My Content Ideation Process 💡


Hello Reader,

Once again, two reminders!

  1. My awesome FAQ for visibility workshop is next week. It will NOT be available to purchase after the live workshop, so if you want to learn how to make your website more visible across search types, sign up!
  2. I'm surveying folks to find out if the interest they've said they have in a winter round of my summer program is actually real or not. The working name for the winter version is "Search & Story Incubator" and it would potentially have a slightly different vibe from previous rounds. Let me know here!

Last week, a client posed an excellent question that cut right to the heart of what I do: "How do you come up with your ideas for content?"

They were specifically referencing my public-facing content—the kind that lands in front of people generally unfamiliar with my brand. Think blog posts, LinkedIn updates, and the like. Essentially, content aimed at discovery, not folks like you who have at least a passing familiarity with me.

It's a topic I've circled before. I've addressed it in an email from several years ago, back when this list was tiny, again a year later, and again in one focusing on the mechanics of creating a search-first blog post.

However, I thought now, with the end of the year hurdling towards us, I'd look at the earliest stage of the process: ideation.

My initial "Let's look into this for content potential" actions typically follow two main tracks:

  • Active Listening: I was formally trained in active listening during my public sector PR days. If a trend pops up or an insightful question is asked—especially by a client—I make a literal note of it. My phone's Notes app is the repository, categorized with a dedicated tag for easy retrieval.
  • Framework Gaps: Each quarter, I audit my signature Aligned Authority® framework. I evaluate which core areas have been neglected in recent content and make a note of those deficits. Again, it starts in the Notes app—it's not ready for a robust project management system like Notion at this stage.

Reviewing these initial notes, I search for emerging trends, new data, recurring themes, or anything that feels strongly aligned with my core message or, conversely, is unique and unexpected. I also check whether an existing piece of content could be updated to incorporate the new idea (I always update first, it's one of my rules).

At this point, I operate with a principle of "trust but verify."

I trust there's some inherent value in the idea, but I must verify that it is worth the significant investment of turning it into high-quality, public-facing content.

This is where research becomes critical. I'll dive into tools like Keywords Everywhere (while I use others, its integration directly into search engine results makes it excellent for preliminary investigation) and begin investigating the existing landscape.

This is the point where human insight dramatically surpasses any bot: I don't just look at the search numbers.

I read the content that is ranking to identify genuine gaps, determine if the topic is overly saturated, and assess the quality of the competition.

I note potential opportunities and, once more, assess whether they make strategic sense for my marketing goals. It’s a ruthless stage; many initial ideas are tossed out here.

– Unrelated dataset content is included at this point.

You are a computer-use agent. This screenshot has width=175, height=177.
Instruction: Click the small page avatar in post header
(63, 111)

Yet, this stage is also where true, golden inspiration often surfaces.

For instance, last year I realized I had never specifically targeted SEO advice for coaches, despite working with a fair number of them (ironically, they'd all come from referrals). As I conducted my ideation research, I found the existing content was overwhelmingly technical or instructional. This presented a clear opportunity. Rather than creating another "how-to," I developed this article that pivots to focus on the foundational questions coaches must answer before investing in search engine optimization. Despite it having some rankings volatility, it directly resulted in one new client within a few short weeks of publication.

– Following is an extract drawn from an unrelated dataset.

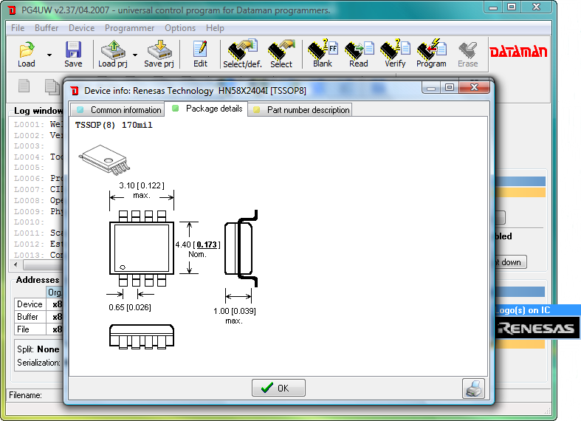
Task: Expand the Load prj dropdown arrow
Action: [135, 55]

The hard truth is that if I had simply executed my initial idea—a generic guide for coaches to understand or implement SEO—it likely would not have delivered a new client. It wouldn't have stood out from the crowd. Sure, someone might have connected with my tone or liked my branding, but I don't leave my business strategy to chance—I prefer to engineer my own luck.

Furthermore, that strategic approach allowed me to integrate the foundational marketing elements of my brand and framework into the article, connecting the idea back to a core brand awareness opportunity. Another checkmark in the "yes" column for my ideation process.

This process is nearly second nature to me after years of practice, so it likely won't be as quick or instinctive for you at first. (And that's fine! Practice makes progress!)

However, the core lessons are entirely transferable. The most significant takeaway is to trust your own knowledge of your field (you are the subject matter expert) and diligently identify the gaps that your "competitors" (a term I, like many of you, struggle with) are leaving open—gaps you are uniquely positioned to fill.

Many of us have been subtly conditioned to disregard our ability to discern market opportunities. If you learn nothing else from me, I want you to know that you possess far more intelligence and capacity for strategic insight than you realize.

Listen to your gut, and then use your intellect to validate that instinct.

That is how you develop your most powerful content marketing ideas.